* Data entries
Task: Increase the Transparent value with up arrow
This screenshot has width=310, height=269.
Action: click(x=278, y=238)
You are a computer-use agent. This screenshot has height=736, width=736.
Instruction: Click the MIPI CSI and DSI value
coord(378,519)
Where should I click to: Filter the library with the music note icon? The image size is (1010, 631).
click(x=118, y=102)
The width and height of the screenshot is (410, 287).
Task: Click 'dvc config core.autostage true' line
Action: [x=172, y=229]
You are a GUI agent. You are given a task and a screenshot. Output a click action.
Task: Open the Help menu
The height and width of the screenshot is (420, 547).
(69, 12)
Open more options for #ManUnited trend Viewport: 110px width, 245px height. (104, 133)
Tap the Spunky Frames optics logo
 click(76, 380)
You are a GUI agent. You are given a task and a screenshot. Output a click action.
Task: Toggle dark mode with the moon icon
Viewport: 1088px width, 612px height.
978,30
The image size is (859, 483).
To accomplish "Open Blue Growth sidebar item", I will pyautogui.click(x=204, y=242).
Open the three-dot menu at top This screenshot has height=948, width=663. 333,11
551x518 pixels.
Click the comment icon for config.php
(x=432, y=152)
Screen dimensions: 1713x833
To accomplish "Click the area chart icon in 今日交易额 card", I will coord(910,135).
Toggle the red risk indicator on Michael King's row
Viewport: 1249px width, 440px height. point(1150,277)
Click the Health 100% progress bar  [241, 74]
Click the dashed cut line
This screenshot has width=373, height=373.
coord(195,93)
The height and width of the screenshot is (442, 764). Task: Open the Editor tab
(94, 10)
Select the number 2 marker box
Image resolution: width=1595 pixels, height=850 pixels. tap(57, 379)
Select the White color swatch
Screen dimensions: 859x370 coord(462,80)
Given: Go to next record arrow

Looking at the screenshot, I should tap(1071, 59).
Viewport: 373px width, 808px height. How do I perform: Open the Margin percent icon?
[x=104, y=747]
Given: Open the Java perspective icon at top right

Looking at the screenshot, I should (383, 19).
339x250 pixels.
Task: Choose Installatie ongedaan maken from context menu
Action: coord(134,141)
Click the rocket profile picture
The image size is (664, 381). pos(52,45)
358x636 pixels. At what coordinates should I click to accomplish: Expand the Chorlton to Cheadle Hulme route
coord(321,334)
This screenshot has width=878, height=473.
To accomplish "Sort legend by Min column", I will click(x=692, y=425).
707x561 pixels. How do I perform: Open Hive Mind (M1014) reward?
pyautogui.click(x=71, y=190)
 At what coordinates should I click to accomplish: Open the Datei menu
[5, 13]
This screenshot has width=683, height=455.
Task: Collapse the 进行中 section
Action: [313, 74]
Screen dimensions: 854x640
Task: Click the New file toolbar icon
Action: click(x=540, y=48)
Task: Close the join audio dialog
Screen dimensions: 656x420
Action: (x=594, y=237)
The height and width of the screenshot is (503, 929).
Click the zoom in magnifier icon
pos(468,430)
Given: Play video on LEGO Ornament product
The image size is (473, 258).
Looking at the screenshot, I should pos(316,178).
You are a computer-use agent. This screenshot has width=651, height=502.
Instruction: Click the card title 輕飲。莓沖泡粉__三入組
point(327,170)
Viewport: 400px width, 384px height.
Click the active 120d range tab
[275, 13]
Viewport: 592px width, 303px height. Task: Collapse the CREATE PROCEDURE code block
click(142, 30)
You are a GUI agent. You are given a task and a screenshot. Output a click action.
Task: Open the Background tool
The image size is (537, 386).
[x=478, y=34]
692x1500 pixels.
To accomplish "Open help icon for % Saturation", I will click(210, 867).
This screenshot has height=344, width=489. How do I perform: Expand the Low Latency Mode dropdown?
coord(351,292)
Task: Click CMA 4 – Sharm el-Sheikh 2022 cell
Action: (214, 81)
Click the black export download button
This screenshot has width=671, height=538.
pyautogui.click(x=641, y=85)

* Exercise
Starting at the line above that holds "Open more options" and ending at the line that holds "Click the dashed cut line", transcribe each line exactly and include no other lines.

* The completed task
Open more options for #ManUnited trend Viewport: 110px width, 245px height. (104, 133)
Tap the Spunky Frames optics logo
 click(76, 380)
You are a GUI agent. You are given a task and a screenshot. Output a click action.
Task: Toggle dark mode with the moon icon
Viewport: 1088px width, 612px height.
978,30
The image size is (859, 483).
To accomplish "Open Blue Growth sidebar item", I will pyautogui.click(x=204, y=242).
Open the three-dot menu at top This screenshot has height=948, width=663. 333,11
551x518 pixels.
Click the comment icon for config.php
(x=432, y=152)
Screen dimensions: 1713x833
To accomplish "Click the area chart icon in 今日交易额 card", I will coord(910,135).
Toggle the red risk indicator on Michael King's row
Viewport: 1249px width, 440px height. point(1150,277)
Click the Health 100% progress bar  [241, 74]
Click the dashed cut line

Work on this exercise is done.